What you should do
Answer these questions from the excerpt on inspection revenue:
(a) How much undiscovered work does a vehicle leave the shop with after a half-completed inspection?
(b) What average amount of additional recommended work does a completed MPI generate, according to industry data?
(c) What additional monthly revenue results at a 60% completion rate?

Excerpt to read
■ ■ ■

Techs do not get paid enough to care. At most stores, a completed MPI pays nothing extra. The tech’s incentive is to finish the flagged work, not to hunt for additional findings on a form nobody reads. When the inspection feels like busywork instead of a revenue tool, it gets treated like busywork.

The result is predictable. Inspections get half-completed. Findings get missed. Advisors get nothing to sell. And the vehicle leaves your shop with $200 to $400 in undiscovered work sitting right there on the lift.

The Revenue Math on a 20% Improvement

Let’s walk through what even a modest improvement looks like.

Say your shop sees 800 ROs per month and your real MPI completion rate is 40%. That means 320 vehicles get a full inspection and 480 do not. Industry data shows a completed MPI generates an average of $180 in additional recommended work (a mix of customer-pay upsell and deferred maintenance). Approval rates on MPI-discovered work typically run between 30% and 40%.

At 40% completion with a 35% approval rate:

  • 320 completed MPIs x $180 average recommended work = $57,600 in discovered opportunities
  • $57,600 x 35% approval rate = $20,160 in additional monthly revenue

Now raise your completion rate by 20 points to 60%:

  • 480 completed MPIs x $180 = $86,400 in discovered opportunities
  • $86,400 x 35% approval rate = $30,240 in additional monthly revenue

That is an additional $10,080 per month, or roughly $121,000 per year, from work that was already in your bays. You did not need more cars. You did not need more techs. You just needed to capture what was already there.

And this math is conservative. It does not account for the warranty findings that a thorough inspection surfaces. It does not account for the deferred work that comes back as future appointments. It does not account for the customer trust that builds when you consistently present documented vehicle health information.

■ ■ ■

Information given
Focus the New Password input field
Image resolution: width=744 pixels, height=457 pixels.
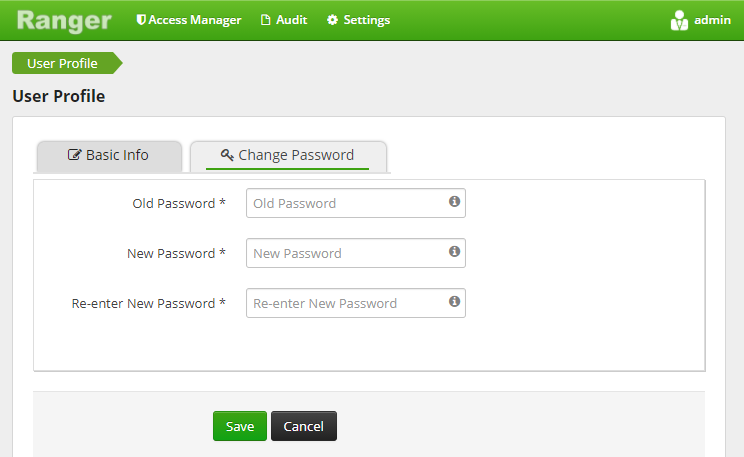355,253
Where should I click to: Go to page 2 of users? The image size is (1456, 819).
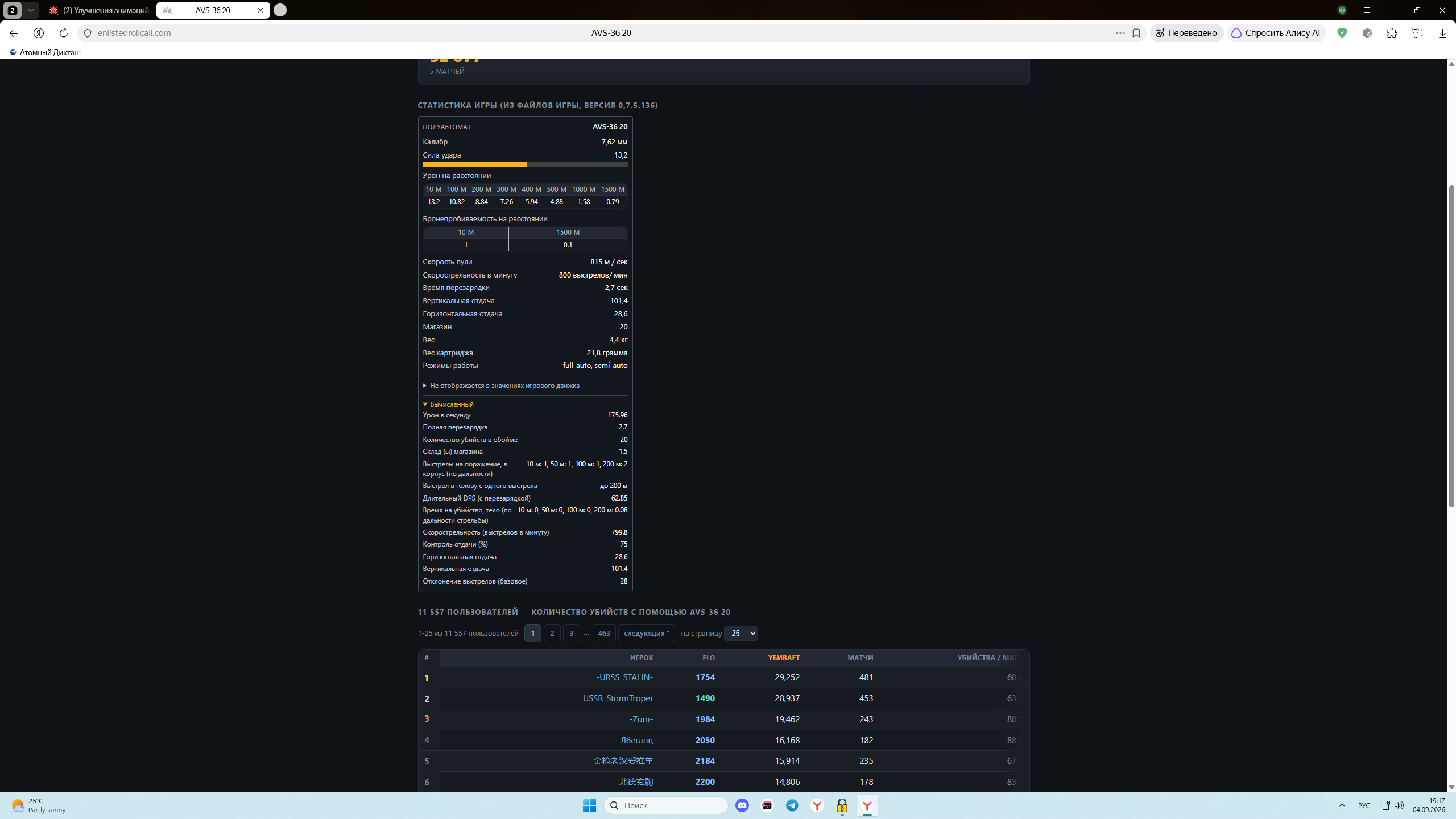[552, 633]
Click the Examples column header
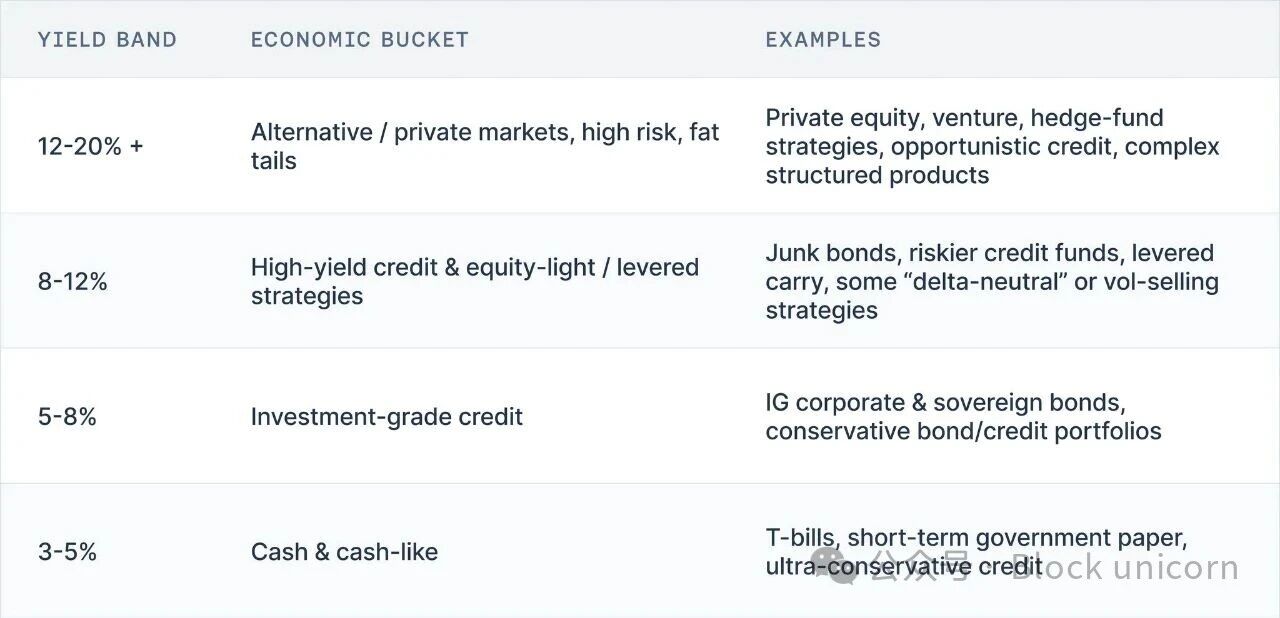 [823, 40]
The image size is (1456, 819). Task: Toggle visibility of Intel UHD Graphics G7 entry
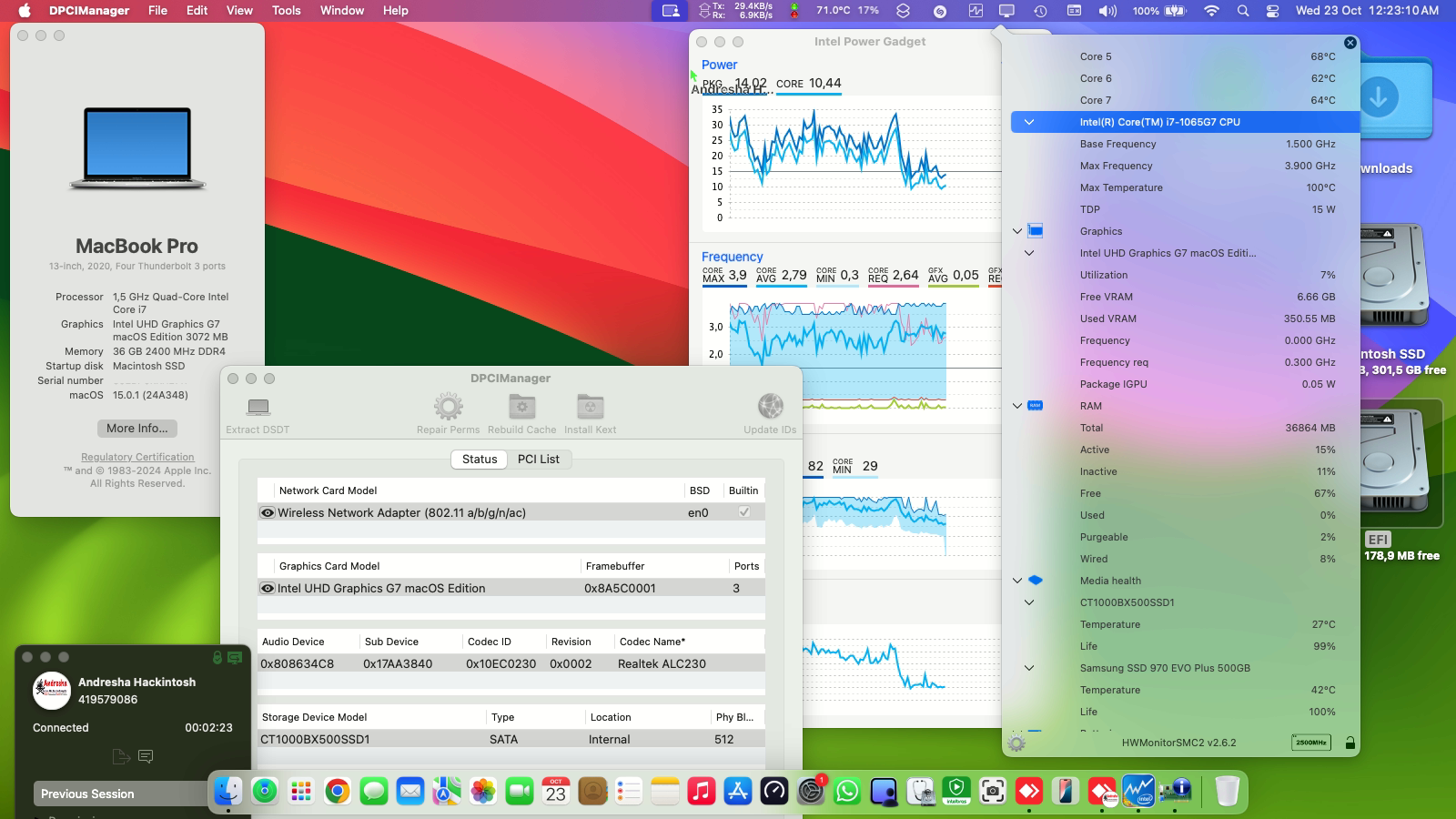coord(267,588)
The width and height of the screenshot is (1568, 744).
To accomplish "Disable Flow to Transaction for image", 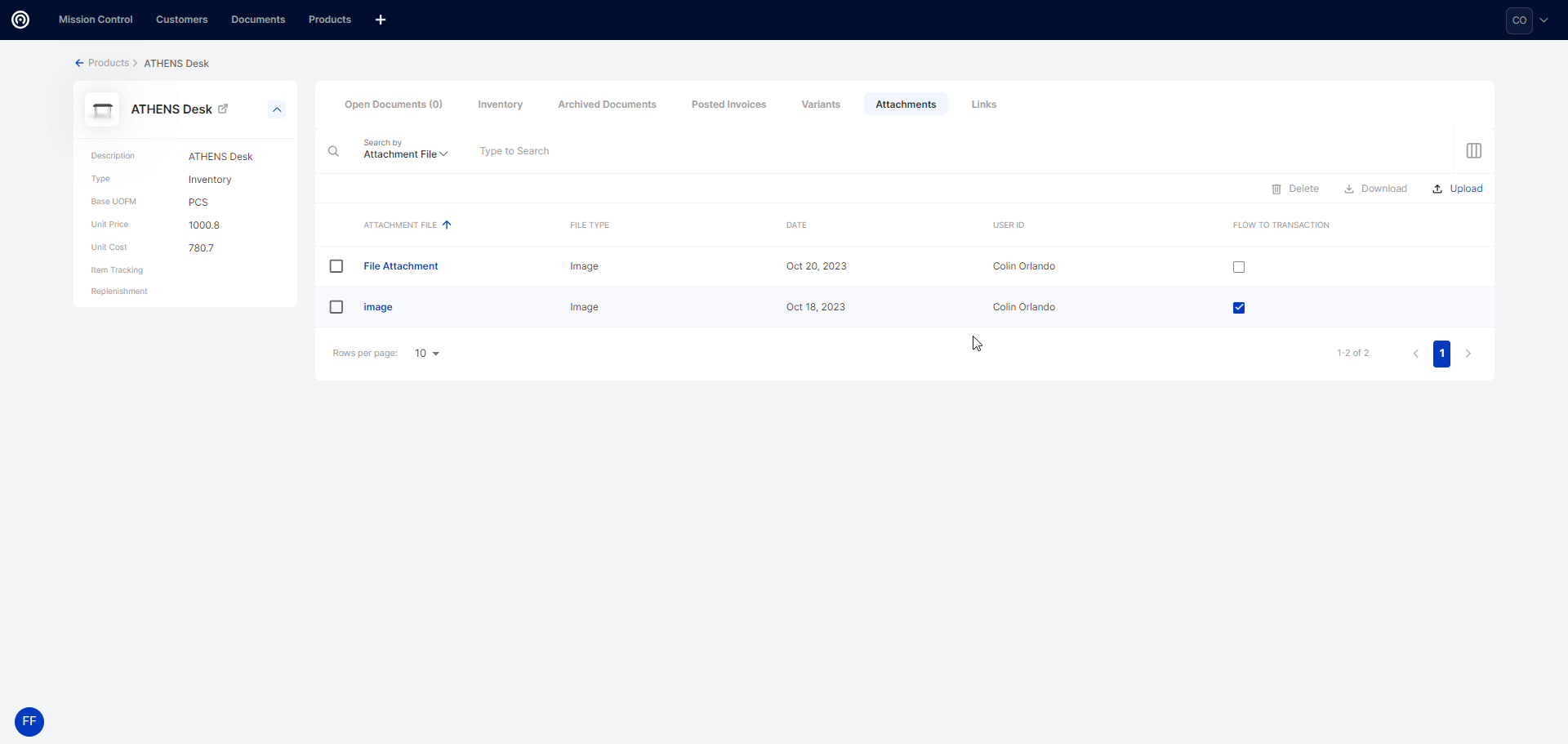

■ ■ ■

Correct result
(a) $200 to $400
(b) $180
(c) $30,240